# Exercise materials:

--- START ---

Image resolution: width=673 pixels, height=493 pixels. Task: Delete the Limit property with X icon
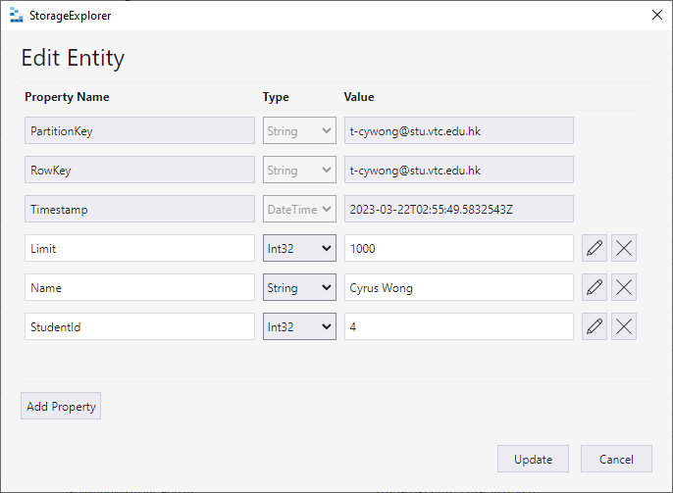pos(624,248)
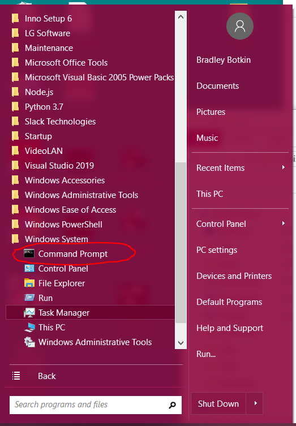Click the user account avatar picture
Image resolution: width=296 pixels, height=426 pixels.
pyautogui.click(x=240, y=26)
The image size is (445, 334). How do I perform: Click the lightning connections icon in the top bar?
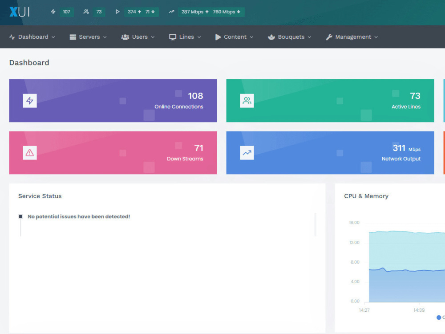[x=53, y=12]
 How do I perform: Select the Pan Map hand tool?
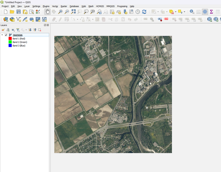(47, 12)
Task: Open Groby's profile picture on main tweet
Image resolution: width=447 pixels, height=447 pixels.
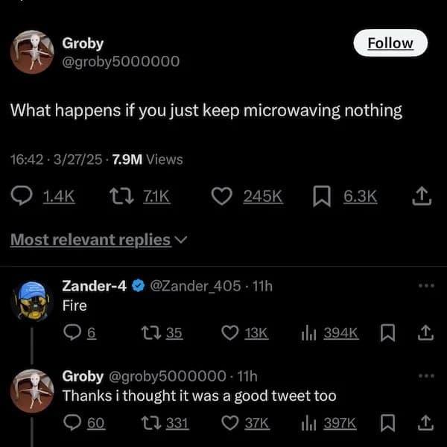Action: coord(31,51)
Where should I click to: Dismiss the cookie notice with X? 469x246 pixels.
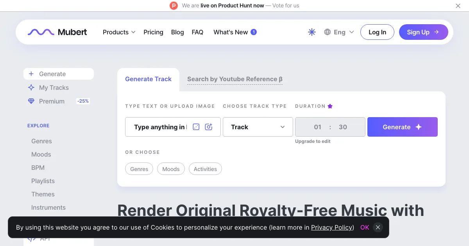[378, 227]
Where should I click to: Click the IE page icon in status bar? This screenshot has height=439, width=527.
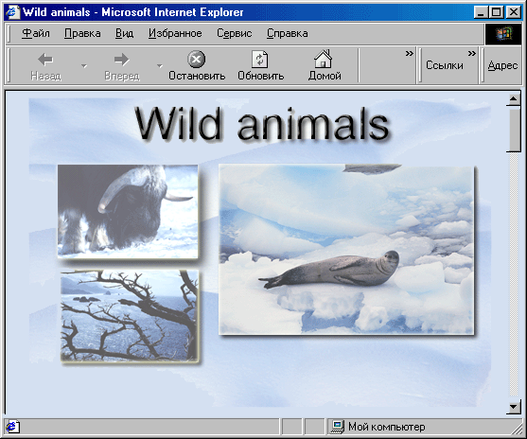tap(12, 427)
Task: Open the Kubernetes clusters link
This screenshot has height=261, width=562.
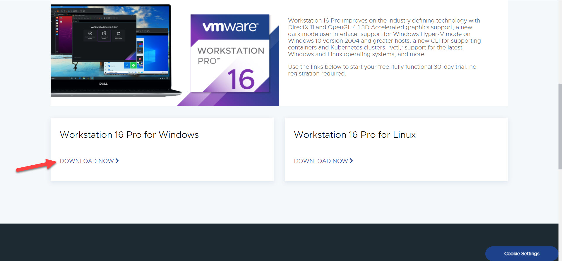Action: coord(358,47)
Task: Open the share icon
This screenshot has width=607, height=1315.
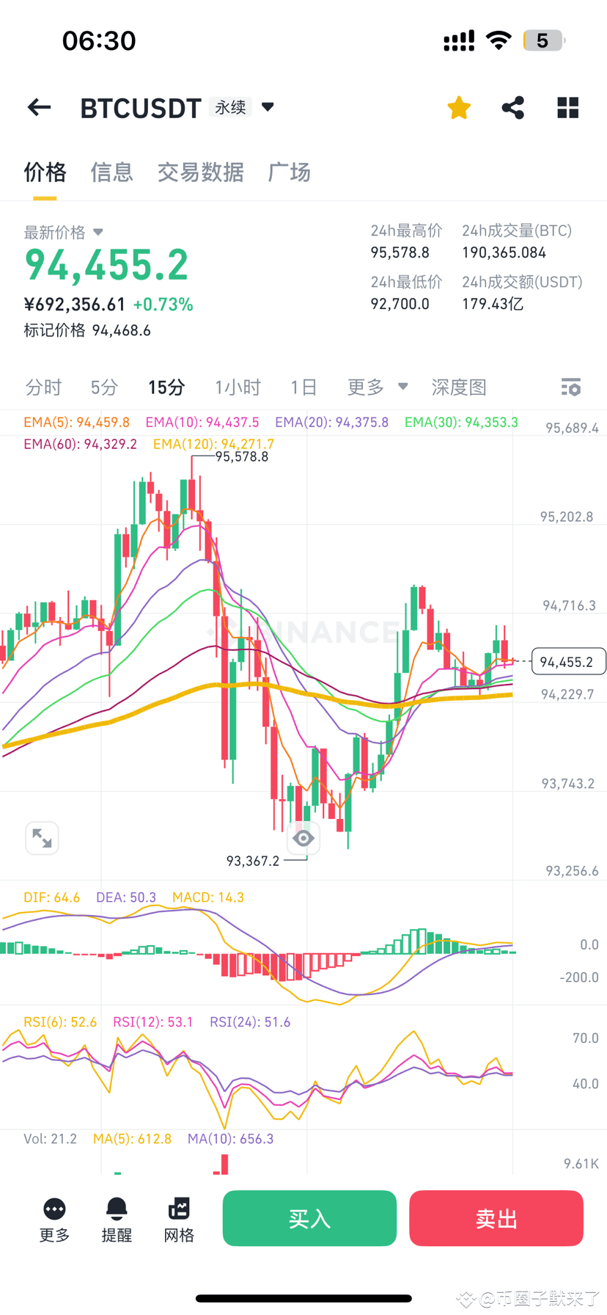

--- END ---

# What to produce:
Return every entry word for word, minus the pictures.

# Answer box:
Image resolution: width=673 pixels, height=493 pixels. Task: Delete the Limit property with X icon
pos(624,248)
Click the user account avatar picture
Image resolution: width=296 pixels, height=426 pixels.
pyautogui.click(x=240, y=26)
The image size is (445, 334). How do I perform: Click the lightning connections icon in the top bar?
[x=53, y=12]
 How do I perform: Select the Pan Map hand tool?
(47, 12)
Task: Open Groby's profile picture on main tweet
Image resolution: width=447 pixels, height=447 pixels.
Action: coord(31,51)
Where should I click to: Dismiss the cookie notice with X? 469x246 pixels.
[378, 227]
Where should I click to: Click the IE page icon in status bar? This screenshot has height=439, width=527.
tap(12, 427)
Task: Open the Kubernetes clusters link
This screenshot has height=261, width=562.
Action: coord(358,47)
Task: Open the share icon
This screenshot has width=607, height=1315.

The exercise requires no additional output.